Your goal
Arrange the records starting at the line containing "The image size is (1371, 749)." and ending at the last record as a JSON list of strings, one string per line, skipping blank lines. Omit the pictures.

Source records

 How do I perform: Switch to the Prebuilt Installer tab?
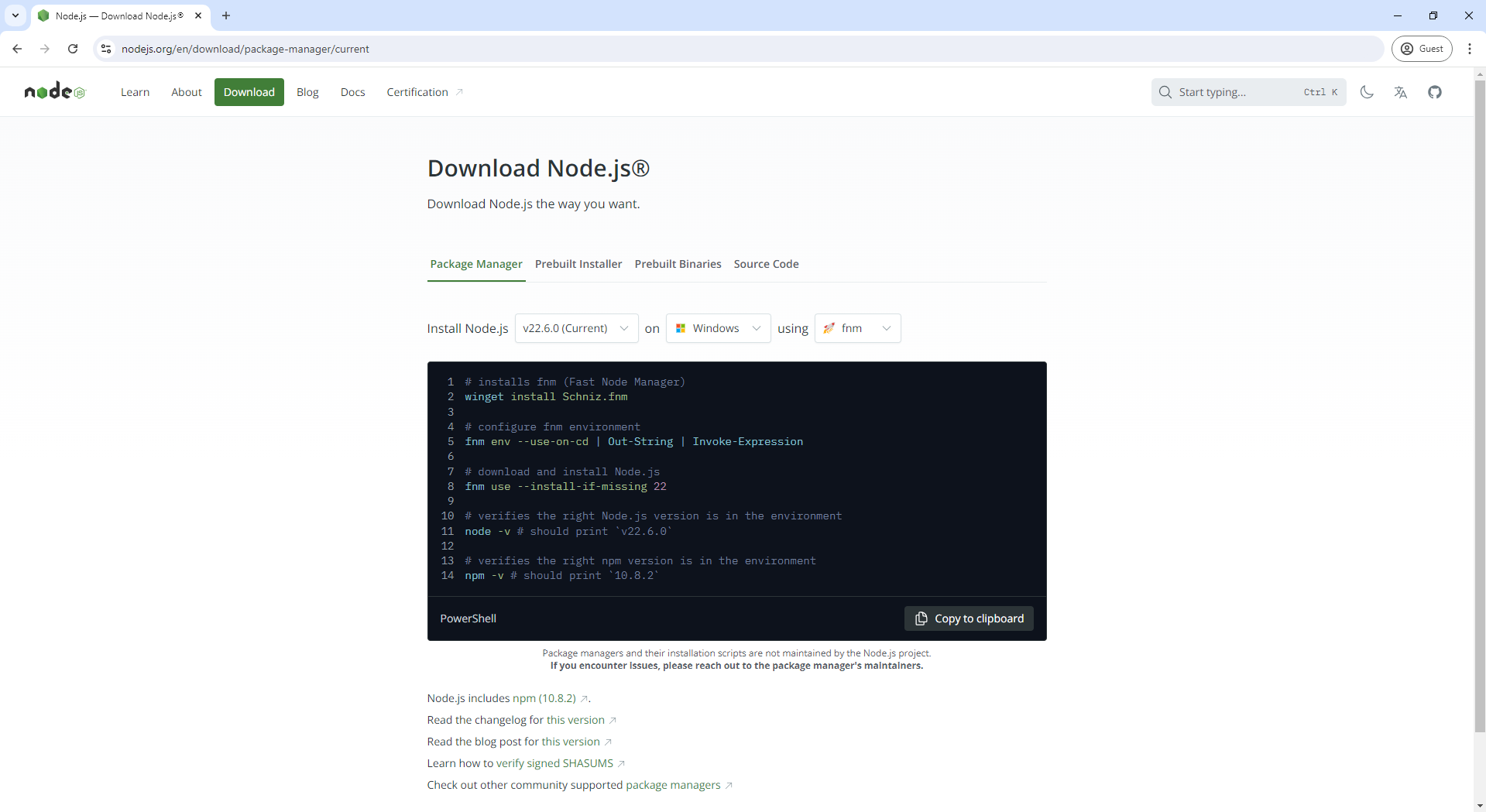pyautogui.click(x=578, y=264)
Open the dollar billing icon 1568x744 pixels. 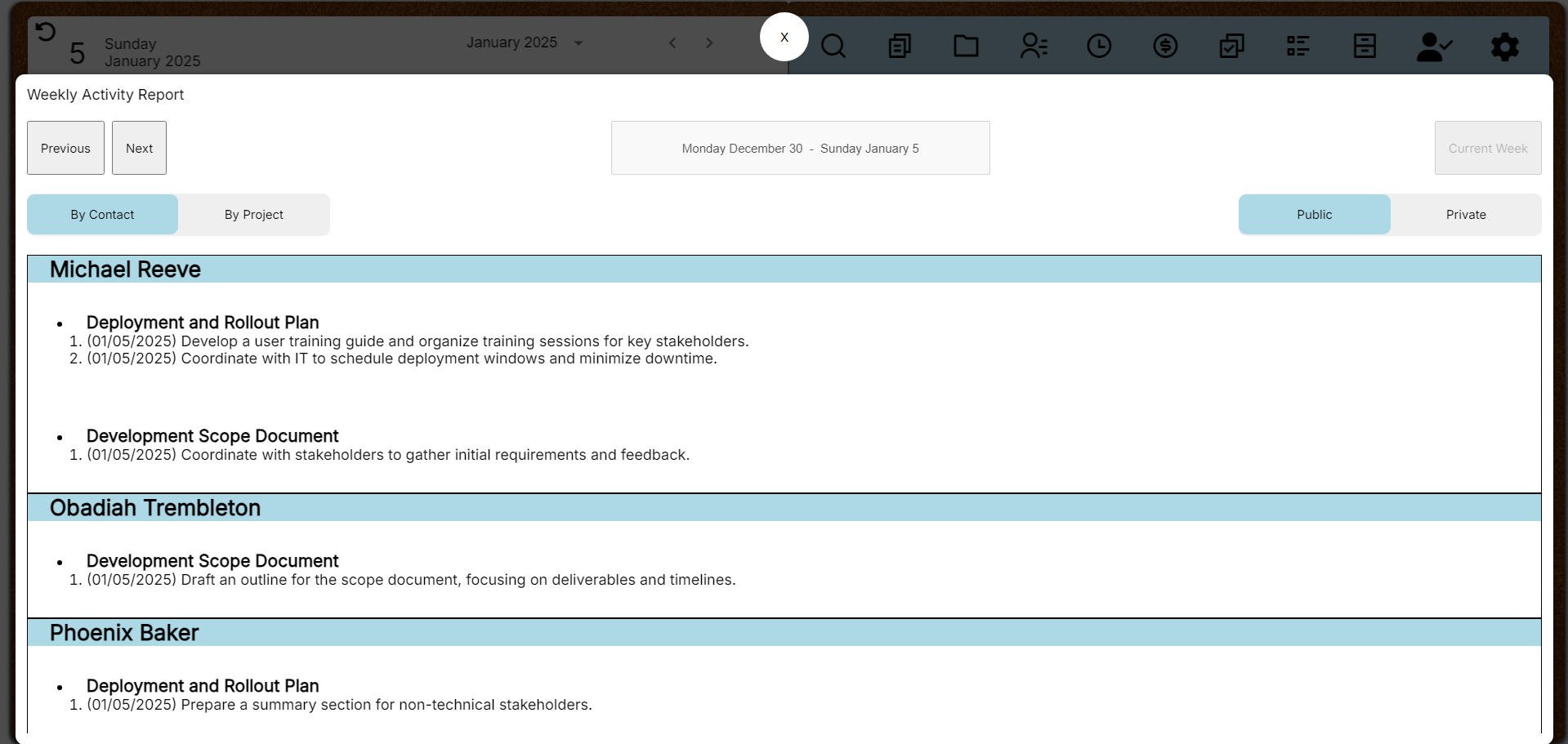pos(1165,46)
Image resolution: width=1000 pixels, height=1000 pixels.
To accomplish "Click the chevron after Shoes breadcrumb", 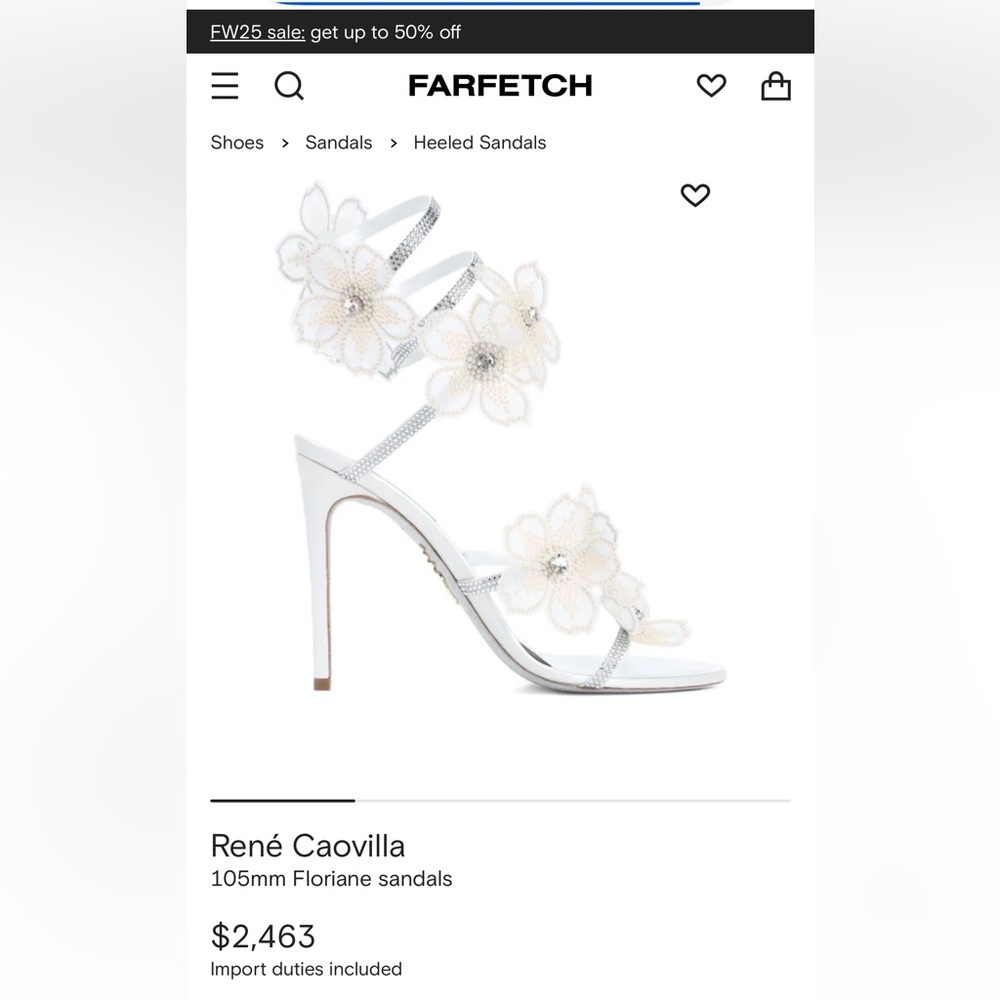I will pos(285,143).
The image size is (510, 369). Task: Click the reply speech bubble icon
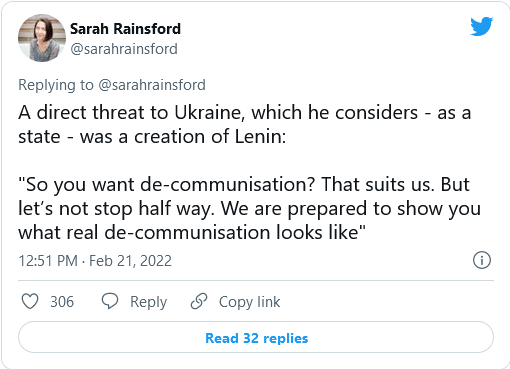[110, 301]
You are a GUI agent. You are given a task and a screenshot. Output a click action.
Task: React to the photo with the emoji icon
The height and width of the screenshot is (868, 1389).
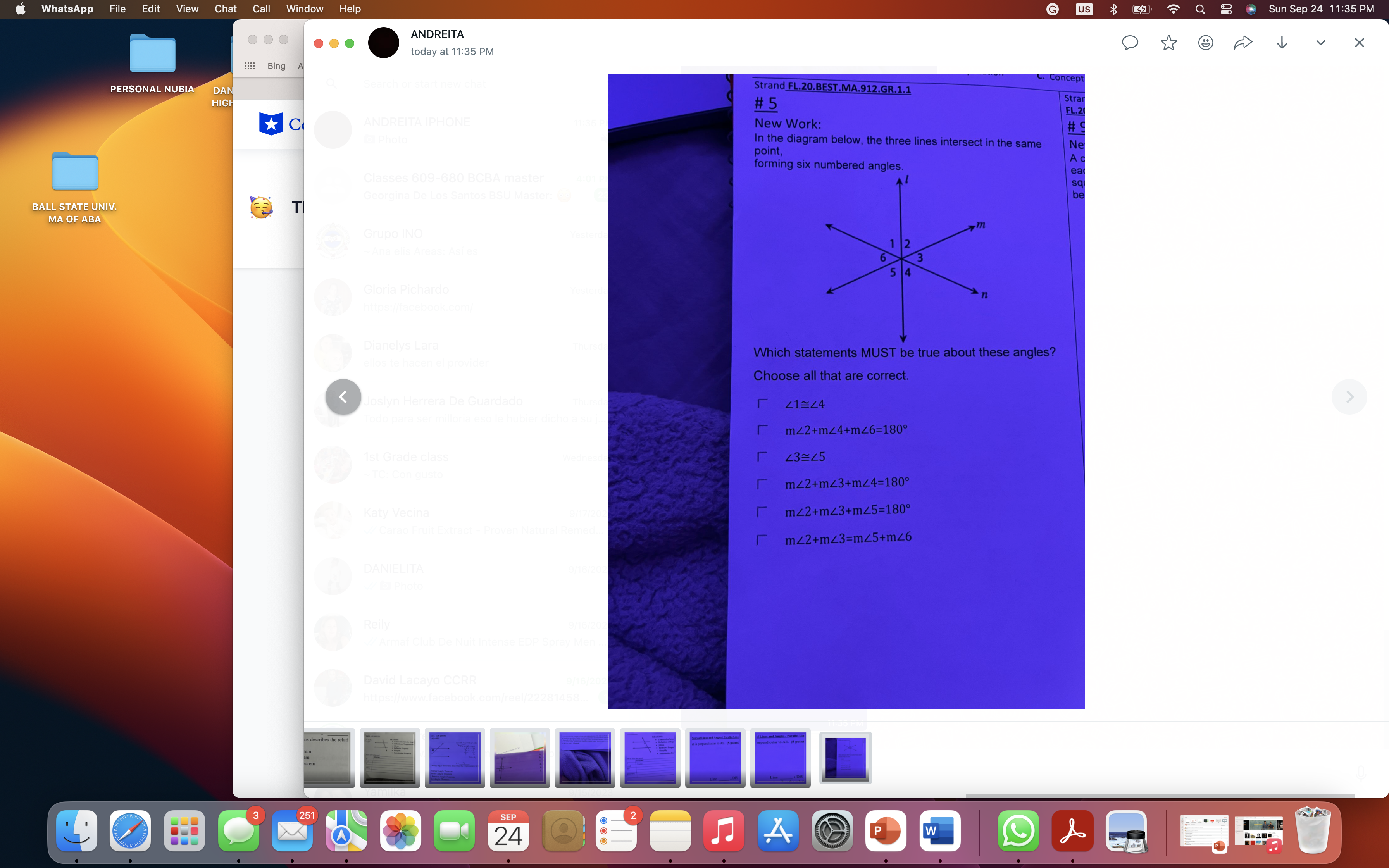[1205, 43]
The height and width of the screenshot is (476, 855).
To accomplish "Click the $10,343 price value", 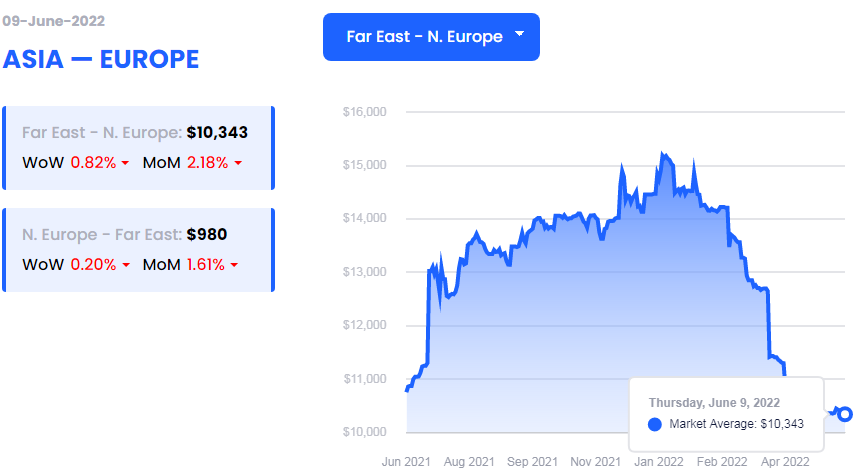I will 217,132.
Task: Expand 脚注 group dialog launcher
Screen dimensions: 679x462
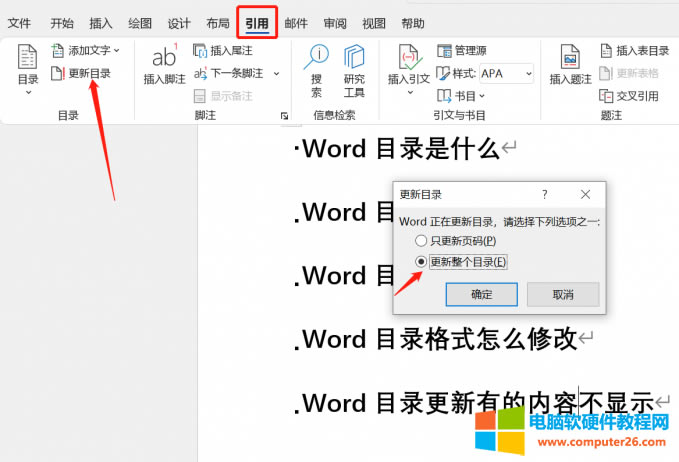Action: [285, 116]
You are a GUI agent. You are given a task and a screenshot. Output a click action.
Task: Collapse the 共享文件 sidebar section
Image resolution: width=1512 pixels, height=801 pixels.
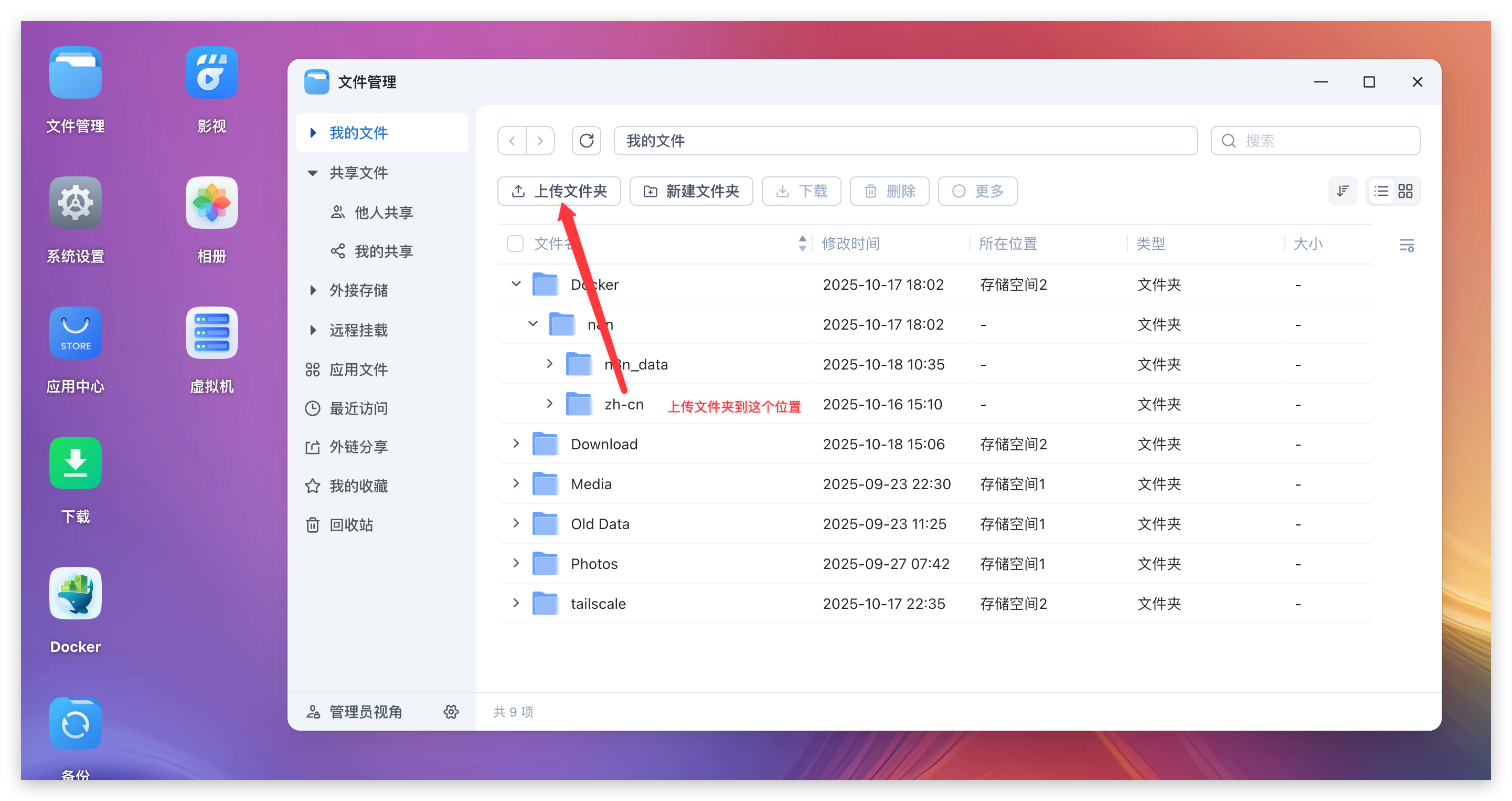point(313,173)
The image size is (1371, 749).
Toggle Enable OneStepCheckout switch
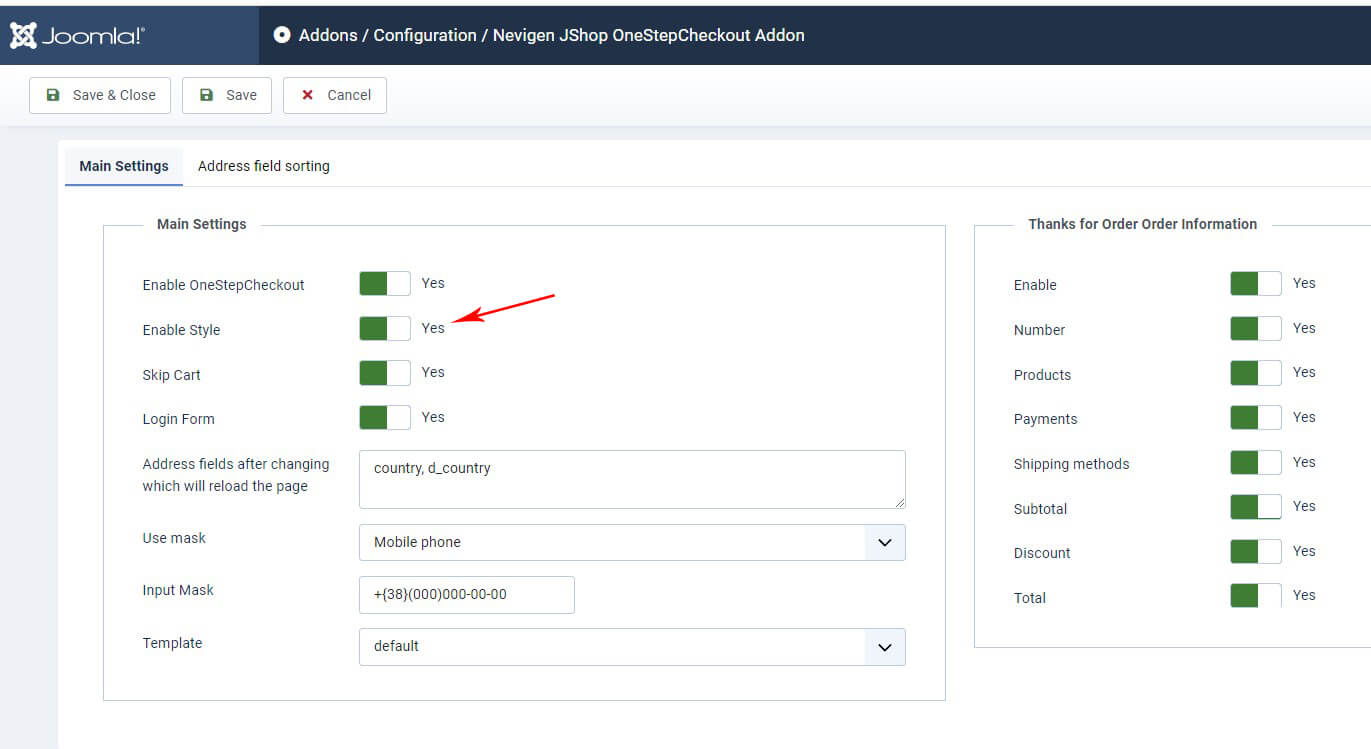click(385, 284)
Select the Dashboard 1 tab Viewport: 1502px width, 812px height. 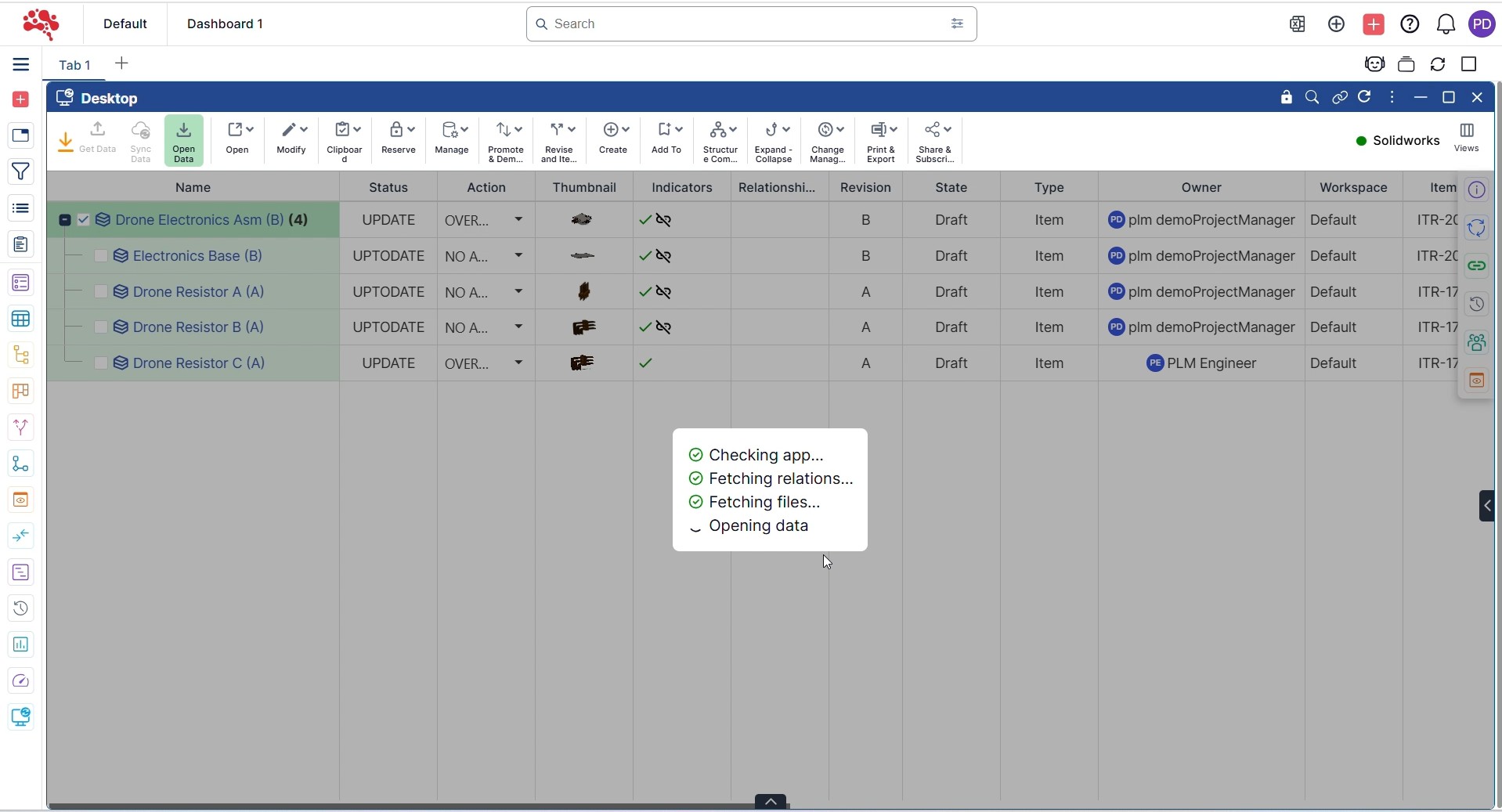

Result of this task
[
  "The image size is (1371, 749).",
  "Toggle Enable OneStepCheckout switch",
  "click(385, 284)",
  "Select the Dashboard 1 tab Viewport: 1502px width, 812px height. "
]